Four years ago, I chose to make myself very uncomfortable. I chose to radically change my life. Everything about me was stuck in neutral. The job was no longer fulfilling my deepest desires. My volunteer work was no longer challenging. My friends and I were constantly doing and going to the same places. To top it all off, I felt bored. I felt alone politically. My questioning of religion was treated like a new aged nuisance. My attractions and orientation felt like a weight on my chest. The reasons for moving to Seattle were numerous, but hidden in those things I felt was never a desire to run from my family.
Once upon a time, I would never have considered myself a "family guy." Now, don't get me wrong, family is of the utmost importance to me. I have always made every effort to be there for monumental moments: graduations, births, holidays, etc. With that said, seeing my family on a weekly basis has never been a need for me. So, when Oklahoma City began to feel like the antithesis of all that I am, it was easy to run.

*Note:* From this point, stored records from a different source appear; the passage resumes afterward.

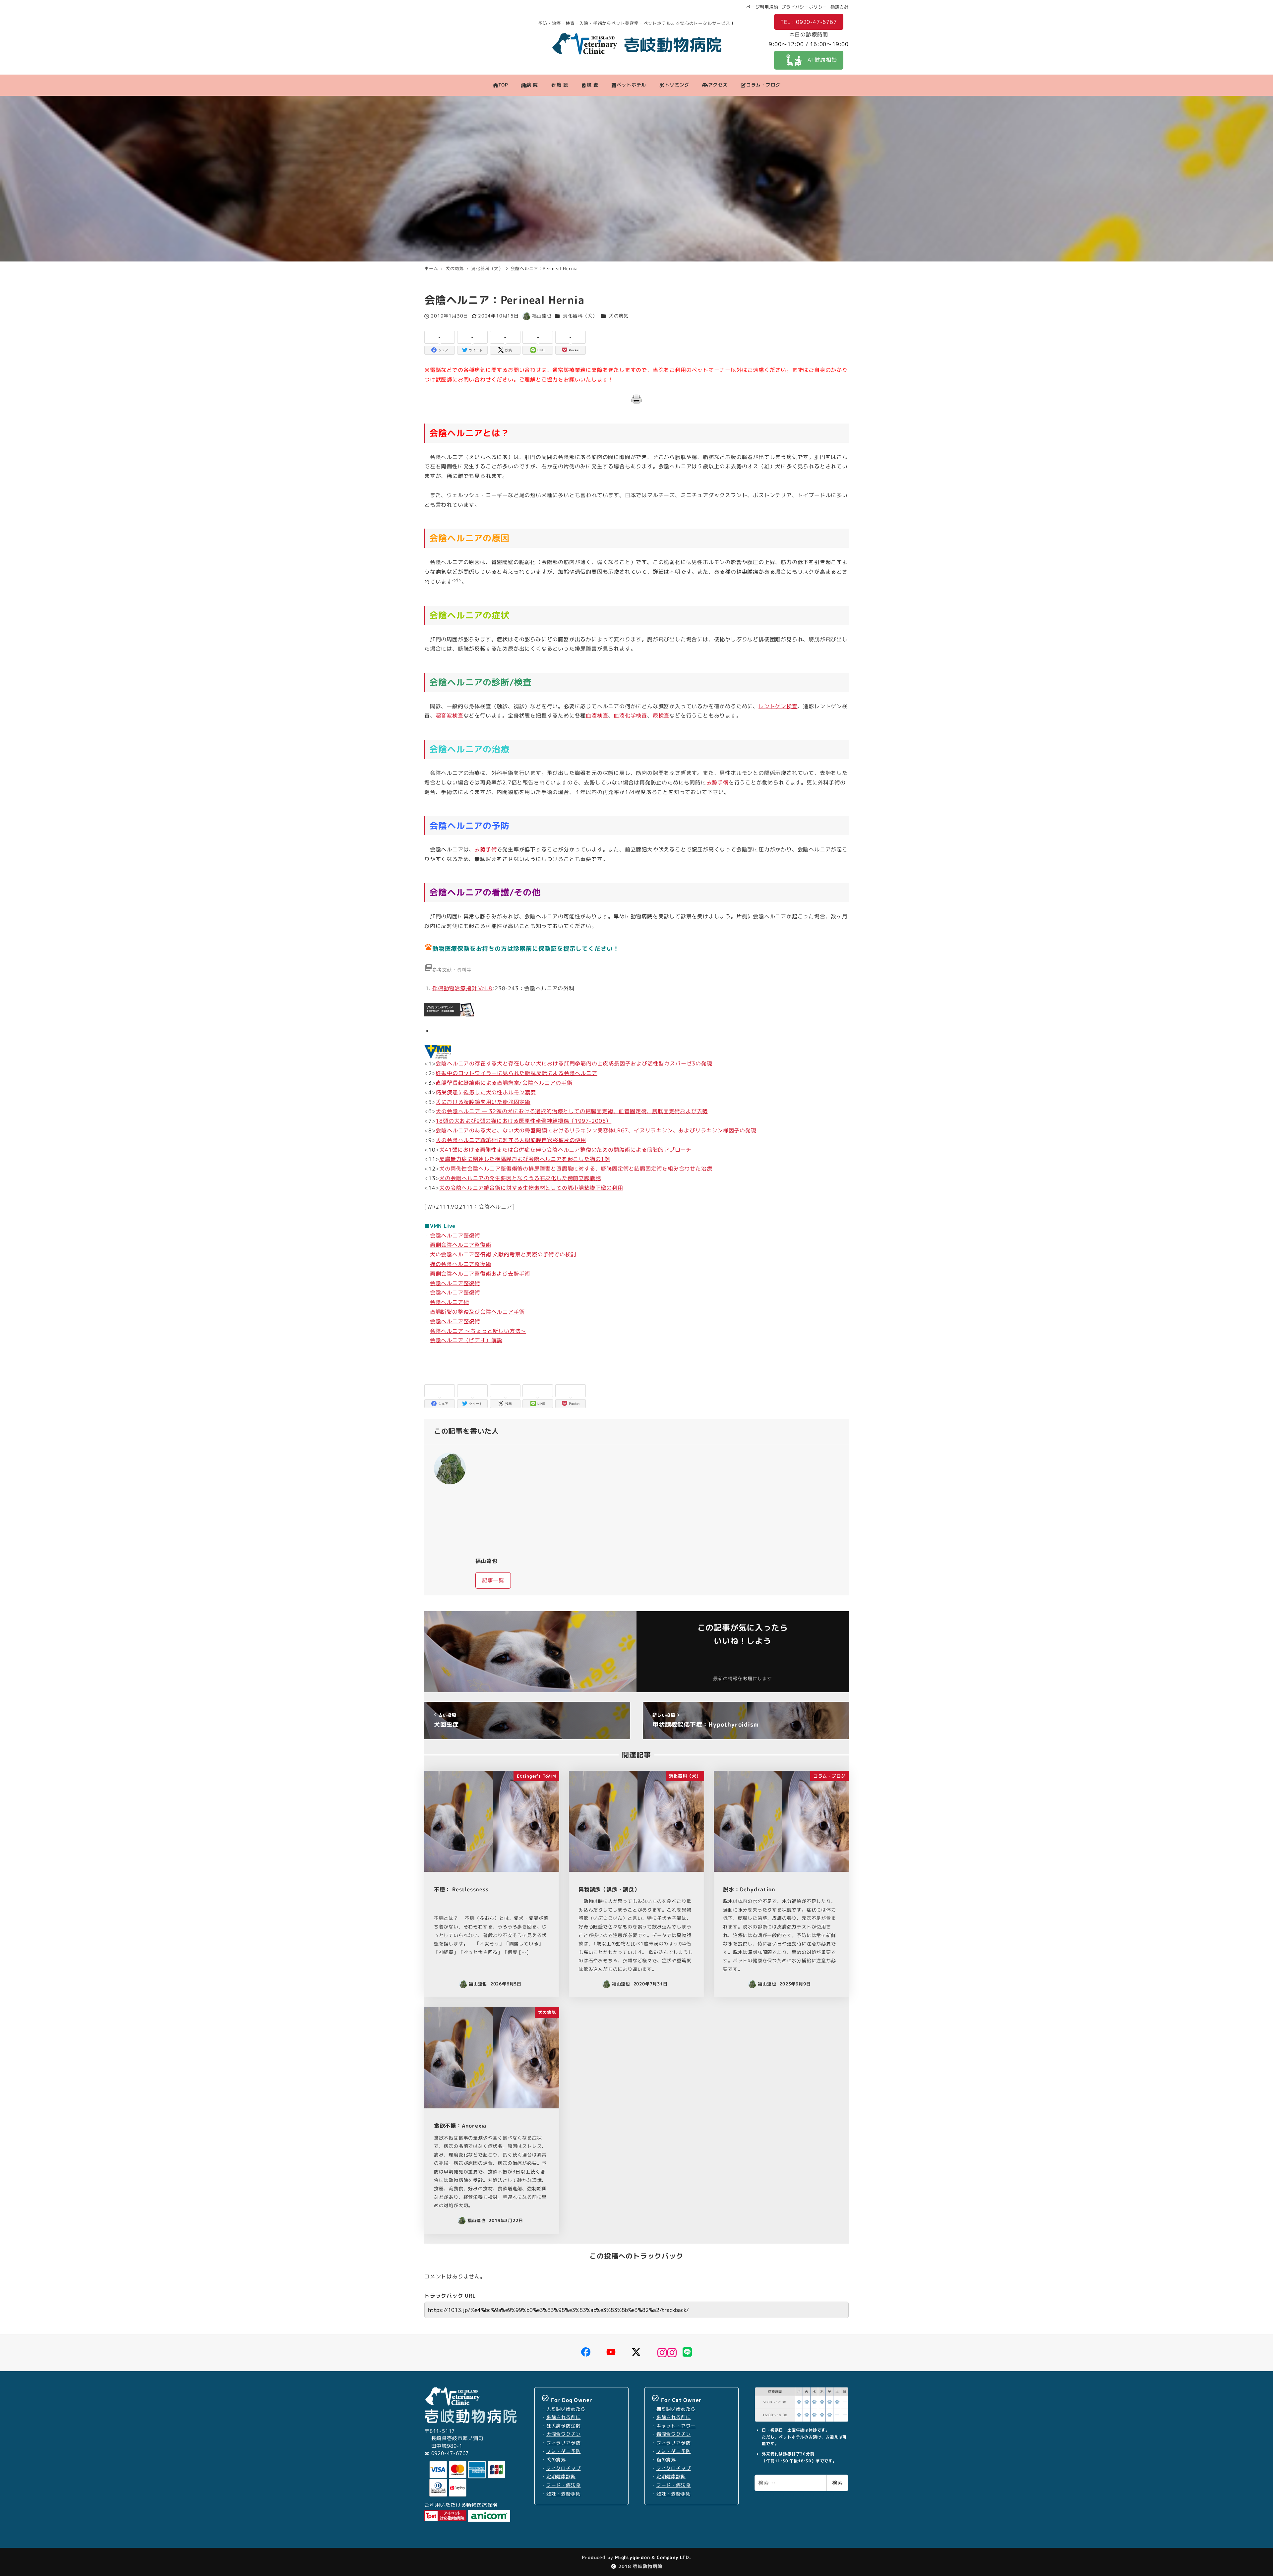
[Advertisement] (657, 1500)
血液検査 (597, 715)
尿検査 (661, 715)
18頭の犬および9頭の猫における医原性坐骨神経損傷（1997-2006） (523, 1120)
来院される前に (563, 2417)
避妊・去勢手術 (563, 2493)
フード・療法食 (563, 2485)
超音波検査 (449, 715)
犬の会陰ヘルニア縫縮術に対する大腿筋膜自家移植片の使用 (511, 1140)
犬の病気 (619, 316)
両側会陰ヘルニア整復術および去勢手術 (480, 1273)
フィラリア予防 (563, 2442)
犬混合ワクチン (563, 2434)
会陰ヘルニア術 (449, 1302)
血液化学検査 (630, 715)
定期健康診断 (561, 2476)
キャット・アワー (676, 2426)
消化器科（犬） (580, 316)
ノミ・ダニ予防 (563, 2451)
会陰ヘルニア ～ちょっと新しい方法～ (478, 1331)
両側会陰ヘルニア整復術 (460, 1244)
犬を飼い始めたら (565, 2409)
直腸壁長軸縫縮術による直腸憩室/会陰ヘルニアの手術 (504, 1082)
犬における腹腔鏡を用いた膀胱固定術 (483, 1102)
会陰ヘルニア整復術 (455, 1235)
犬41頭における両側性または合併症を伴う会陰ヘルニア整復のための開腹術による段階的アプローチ (565, 1149)
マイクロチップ (563, 2468)
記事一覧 (493, 1580)
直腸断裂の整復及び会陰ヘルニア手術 (477, 1311)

Now, I am faced with a new decision; responsibility or my own ambition. I find myself missing my family more and more. I want deeper relationships with my nieces and nephews. I want to know my brothers and sister better. As my parents age and health becomes a bigger factor, I want them to know and feel my love. My challenge arises out of a simple truth; my family all live in a place that no longer represents who I am.
Here, I cannot help, but think that we are all meant to live by a golden rule of love. For those of us with a wandering heart, it is love and responsibility that finally settles our spirit? Are these things supposed to draw us home? I don't expect an answer here. I am really just throwing these things out to the universe for some guidance. Maybe, as I wrestle, I can be pointed in the right direction.